Add convenience function for calculating benchmarking metrics #111

AdamRJensen · 2021-11-15T23:56:41Z

Description

There exists a number of metrics that can be used for comparing a modeled time-series against a measured (reference) time-series. I propose to add a convenience function that makes it easy to calculate the most commonly used performance/benchmarking metrics. An overview of benchmarking metrics for solar irradiance time-series was made by Gueymard (2014).

Checklist

The following items must be addressed before the code can be merged.
Please don't hesitate to ask for help if you are unsure of how to accomplish any of the items.
You are free to remove any checklist items that do not apply or add additional items that are
not on this list

Closes #xxx
Added new API functions to docs/api.rst
Clearly documented all new API functions with PEP257 and numpydoc compliant docstrings
Adds description and name entries in the appropriate "what's new" file
in docs/whatsnew
for all changes. Includes link to the GitHub Issue with :issue:`num`
or this Pull Request with :pull:`num`. Includes contributor name
and/or GitHub username (link with :ghuser:`user`).
Non-API functions clearly documented with docstrings or comments as necessary
Added tests to cover all new or modified code
Pull request is nearly complete and ready for detailed review

AdamRJensen · 2021-11-15T23:58:21Z

@cwhanse As I've never worked with data classes before, I'd appreciate it if you just gave a thumbs up if you think I'm on the right path with what I've written so far.

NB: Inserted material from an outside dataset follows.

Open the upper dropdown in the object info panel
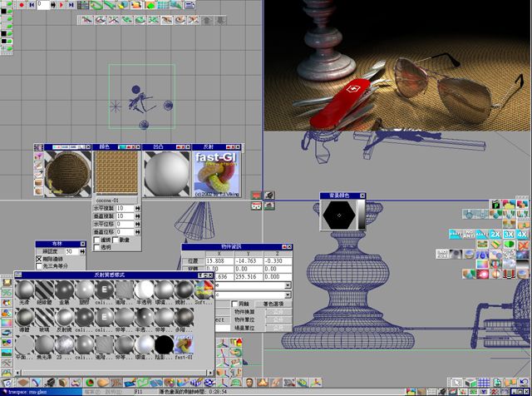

wfvining · 2021-11-16T13:46:37Z

@AdamRJensen Looks like a good start, but opposite what I was expecting. The overall flavor of the library is functions that accept series as input and return either a new series or some other object. I think what @cwhanse (correct me if I'm wrong) and I were envisioning was that the data class would have attributes for each metric, and no methods. so you end up with something like:

@dataclass
class stats:
    rmsd: float
    r_squared: float
    # ...

and a function that returns an instance of that class:

def compare_series(measured: Series, modeled: Series) -> stats:
    # ...

I really like the way the metric calculation is deferred until it is requested in your implementation though, so I'm questioning my original thoughts. If kept as you have written my only feedback would be to decorate the methods you defined for each statistic with @property (or better yet, @functools.cached_property).

kandersolar · 2021-11-16T13:54:55Z

@functools.cached_property

fyi I think this only exists in python >=3.8

AdamRJensen · 2021-11-16T20:01:59Z

Thanks for the feedback @wfvining. I don't have a personal preference, and probably lack sufficient experience to determine which of the two options are preferred. Perhaps @cwhanse or @kanderso-nrel has an opinion?

cwhanse · 2021-11-16T22:44:34Z

I'm leery of the deferred computation. I think it's confusing for less-experienced users, and can lead to difficulty re-using components from this library. I'd prefer the DataClass having only attributes, and the compare_series function.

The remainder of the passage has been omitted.